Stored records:
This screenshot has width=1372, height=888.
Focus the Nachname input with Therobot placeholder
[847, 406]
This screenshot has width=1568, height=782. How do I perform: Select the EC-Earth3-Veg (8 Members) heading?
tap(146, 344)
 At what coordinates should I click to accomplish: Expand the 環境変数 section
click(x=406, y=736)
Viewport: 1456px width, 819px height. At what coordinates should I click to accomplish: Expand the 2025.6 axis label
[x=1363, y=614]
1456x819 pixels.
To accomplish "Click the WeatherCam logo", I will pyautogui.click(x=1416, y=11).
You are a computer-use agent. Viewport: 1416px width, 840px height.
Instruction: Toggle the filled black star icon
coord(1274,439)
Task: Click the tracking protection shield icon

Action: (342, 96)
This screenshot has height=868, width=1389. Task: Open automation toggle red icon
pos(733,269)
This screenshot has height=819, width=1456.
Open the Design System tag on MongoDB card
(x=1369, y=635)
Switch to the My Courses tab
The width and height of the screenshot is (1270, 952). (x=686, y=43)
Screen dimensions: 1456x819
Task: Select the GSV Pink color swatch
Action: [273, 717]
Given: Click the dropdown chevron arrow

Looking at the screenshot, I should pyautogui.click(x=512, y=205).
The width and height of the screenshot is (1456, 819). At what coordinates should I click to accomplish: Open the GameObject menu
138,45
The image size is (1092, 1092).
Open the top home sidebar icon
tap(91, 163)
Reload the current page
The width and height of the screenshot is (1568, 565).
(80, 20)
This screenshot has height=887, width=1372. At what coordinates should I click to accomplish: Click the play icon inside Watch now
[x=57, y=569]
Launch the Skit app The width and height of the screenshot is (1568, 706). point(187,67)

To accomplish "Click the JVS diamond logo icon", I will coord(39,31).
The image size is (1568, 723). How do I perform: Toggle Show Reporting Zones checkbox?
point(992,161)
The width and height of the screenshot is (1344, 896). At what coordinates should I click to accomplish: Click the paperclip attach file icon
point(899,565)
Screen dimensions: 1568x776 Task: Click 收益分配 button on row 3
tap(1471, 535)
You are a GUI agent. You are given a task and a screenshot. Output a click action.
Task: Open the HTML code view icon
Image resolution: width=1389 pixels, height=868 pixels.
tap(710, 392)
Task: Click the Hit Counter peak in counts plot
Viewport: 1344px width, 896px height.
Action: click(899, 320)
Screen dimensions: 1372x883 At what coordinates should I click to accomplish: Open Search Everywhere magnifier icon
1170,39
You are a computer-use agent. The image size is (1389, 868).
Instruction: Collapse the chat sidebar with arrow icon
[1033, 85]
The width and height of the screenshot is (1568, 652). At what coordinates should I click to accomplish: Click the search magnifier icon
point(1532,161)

PROMPT: Reproduce verbatim the lines above, from the line with "the 環境変数 section" through the line with "1456x819 pixels.".

WORKED SOLUTION:
 At what coordinates should I click to accomplish: Expand the 環境変数 section
click(x=406, y=736)
Viewport: 1456px width, 819px height. At what coordinates should I click to accomplish: Expand the 2025.6 axis label
[x=1363, y=614]
1456x819 pixels.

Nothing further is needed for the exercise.